**COSA SI CHIEDE:**
1. Estrai dal testo sul disastro di Bhopal il passo che comincia con le parole "Alla vigilia del" e si chiude dopo "non più stabili.".
2. Secondo il testo sul disastro di Bhopal, in quale cisterna penetrò l'acqua?
3. Prosegui il racconto del disastro di Bhopal, riprendendo subito dopo l'ultima frase riportata.

**BLOCCO DI TESTO:**
>>
Costruirono l’impianto di Bhopal nel 1969. Esso produceva l’insetticida Sevin, utilizzatissimo nell’agricoltura indiana. Per sintetizzarlo era necessario un composto estremamente reattivo e pericoloso: l’isocianato di metile (MIC). In parole spicciole, una sostanza che, a contatto con l’acqua, sprigionava calore e vapori tossici. Valido motivo per mantenerla in condizioni rigorosamente controllate, giusto?
Alla vigilia del disastro, però, la fabbrica era il riflesso di anni di scelte aziendali improntate al risparmio. E quando si risparmia sulla sicurezza, beh, non è mai una buona idea. Una simile politica aziendale significò personale esperto licenziato, sistemi di sicurezza inattivi, serbatoi raffreddati spenti, manutenzione ridotta al minimo. Addirittura la fiamma pilota, che avrebbe dovuto bruciare eventuali fughe di gas, era stata disattivata. La struttura incriminata, ormai in procinto di essere chiusa, custodiva circa 42 tonnellate di MIC, una quantità enorme concentrata in cisterne non più stabili.
Tutto cominciò in modo apparentemente banale: una pulizia delle tubature eseguita con acqua ad alta pressione. Una piccola paratia cedette, e attraverso una valvola difettosa l’acqua finì dove non avrebbe mai dovuto arrivare. Penetrò nella cisterna E610, innescando una reazione incontrollabile.

Nel giro di due ore, la temperatura e la pressione salirono a livelli incredibili. I tecnici notarono anomalie sui manometri, ma le interpretarono come guasti degli strumenti. Solo quando il caratteristico odore pungente – simile al “cavolo cotto”, stando alle testimonianze – cominciò a diffondersi nell’aria, si comprese che stava accadendo qualcosa di grave. Ma era troppo tardi. La valvola di sicurezza cedette e una nube biancastra di MIC iniziò a sollevarsi dallo stabilimento, spinta dai venti notturni verso i quartieri più poveri. Era la notte fra il 2 e il 3 dicembre 1984.
<<
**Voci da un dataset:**
>>
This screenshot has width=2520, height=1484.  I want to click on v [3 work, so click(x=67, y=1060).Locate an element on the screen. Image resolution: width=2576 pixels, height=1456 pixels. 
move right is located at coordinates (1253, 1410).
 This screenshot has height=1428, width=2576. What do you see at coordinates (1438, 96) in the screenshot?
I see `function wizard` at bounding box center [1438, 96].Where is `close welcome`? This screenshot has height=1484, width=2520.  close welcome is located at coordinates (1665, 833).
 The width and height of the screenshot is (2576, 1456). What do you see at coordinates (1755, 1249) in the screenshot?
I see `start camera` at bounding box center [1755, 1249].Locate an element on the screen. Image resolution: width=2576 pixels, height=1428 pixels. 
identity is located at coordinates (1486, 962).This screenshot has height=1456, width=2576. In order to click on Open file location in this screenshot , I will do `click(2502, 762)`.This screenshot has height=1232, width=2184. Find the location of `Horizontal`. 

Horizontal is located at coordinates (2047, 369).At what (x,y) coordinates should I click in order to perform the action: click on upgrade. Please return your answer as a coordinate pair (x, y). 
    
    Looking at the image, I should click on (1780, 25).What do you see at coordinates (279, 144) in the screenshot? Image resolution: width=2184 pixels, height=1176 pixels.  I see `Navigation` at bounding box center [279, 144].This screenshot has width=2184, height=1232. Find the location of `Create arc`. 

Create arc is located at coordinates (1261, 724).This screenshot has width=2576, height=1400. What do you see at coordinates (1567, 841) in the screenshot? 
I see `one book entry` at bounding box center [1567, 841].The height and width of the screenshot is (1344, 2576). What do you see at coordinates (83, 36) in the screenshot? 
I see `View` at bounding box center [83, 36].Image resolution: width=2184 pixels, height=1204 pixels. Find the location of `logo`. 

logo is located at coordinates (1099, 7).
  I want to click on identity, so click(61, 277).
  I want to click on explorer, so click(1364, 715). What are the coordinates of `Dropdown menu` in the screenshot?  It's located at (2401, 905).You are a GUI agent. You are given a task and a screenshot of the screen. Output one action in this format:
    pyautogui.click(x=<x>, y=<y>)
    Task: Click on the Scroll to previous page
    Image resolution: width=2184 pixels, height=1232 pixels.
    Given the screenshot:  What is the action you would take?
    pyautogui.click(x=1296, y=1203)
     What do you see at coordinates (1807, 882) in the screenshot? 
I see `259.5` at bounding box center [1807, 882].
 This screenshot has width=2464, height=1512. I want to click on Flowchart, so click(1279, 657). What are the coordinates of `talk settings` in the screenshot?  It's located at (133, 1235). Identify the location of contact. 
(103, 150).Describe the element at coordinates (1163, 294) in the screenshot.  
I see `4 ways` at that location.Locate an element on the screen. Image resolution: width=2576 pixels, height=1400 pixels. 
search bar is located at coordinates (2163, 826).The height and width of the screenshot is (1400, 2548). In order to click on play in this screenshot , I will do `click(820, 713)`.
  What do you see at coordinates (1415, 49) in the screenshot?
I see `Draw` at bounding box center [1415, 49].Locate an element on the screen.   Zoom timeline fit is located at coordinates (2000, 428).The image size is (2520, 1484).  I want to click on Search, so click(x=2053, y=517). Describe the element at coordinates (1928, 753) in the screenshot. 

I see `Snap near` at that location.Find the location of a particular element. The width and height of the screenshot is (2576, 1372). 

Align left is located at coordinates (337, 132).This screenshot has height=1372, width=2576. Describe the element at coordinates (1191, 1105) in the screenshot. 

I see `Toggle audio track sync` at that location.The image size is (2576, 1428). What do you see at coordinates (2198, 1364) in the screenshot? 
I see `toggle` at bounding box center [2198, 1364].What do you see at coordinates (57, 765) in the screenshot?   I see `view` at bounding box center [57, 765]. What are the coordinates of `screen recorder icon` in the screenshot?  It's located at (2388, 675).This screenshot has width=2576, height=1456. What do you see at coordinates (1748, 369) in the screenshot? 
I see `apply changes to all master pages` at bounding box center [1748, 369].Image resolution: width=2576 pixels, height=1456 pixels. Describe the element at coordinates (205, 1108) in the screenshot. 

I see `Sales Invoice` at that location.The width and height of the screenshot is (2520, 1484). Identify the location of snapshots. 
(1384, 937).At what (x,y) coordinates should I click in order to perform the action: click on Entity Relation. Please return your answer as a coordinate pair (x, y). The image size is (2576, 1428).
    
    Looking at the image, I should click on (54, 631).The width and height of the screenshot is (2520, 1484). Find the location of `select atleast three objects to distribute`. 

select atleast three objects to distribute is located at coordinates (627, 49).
<<
**RISPOSTE PER COMPITO:**
1.
Alla vigilia del disastro, però, la fabbrica era il riflesso di anni di scelte aziendali improntate al risparmio. E quando si risparmia sulla sicurezza, beh, non è mai una buona idea. Una simile politica aziendale significò personale esperto licenziato, sistemi di sicurezza inattivi, serbatoi raffreddati spenti, manutenzione ridotta al minimo. Addirittura la fiamma pilota, che avrebbe dovuto bruciare eventuali fughe di gas, era stata disattivata. La struttura incriminata, ormai in procinto di essere chiusa, custodiva circa 42 tonnellate di MIC, una quantità enorme concentrata in cisterne non più stabili.

2. Nella cisterna E610.

3.
Il gas, più pesante dell’aria, si adagiò sul terreno e scivolò su strade e vicoli. I residenti si svegliarono tossendo, accecati da bruciori agli occhi e ai polmoni. Molti, credendo inizialmente a un incendio, scapparono all’aperto, esponendosi ancora di più alla nube velenosa. Le scene furono di una drammaticità estrema, con famiglie in fuga, bambini svenuti per strada, interi nuclei travolti da convulsioni e soffocamento.
In poche ore, oltre 2.000 persone morirono durante la corsa disperata verso gli ospedali, altri collassarono nei loro letti o lungo le strade. Nei giorni successivi il bilancio crebbe vertiginosamente. Migliaia di morti immediate, decine di migliaia nei mesi e negli anni che seguirono. Alle cifre delle dipartite (già indicate nell’introduzione) si aggiunsero le oltre 500.000 persone colpite da forme più o meno gravi di intossicazione.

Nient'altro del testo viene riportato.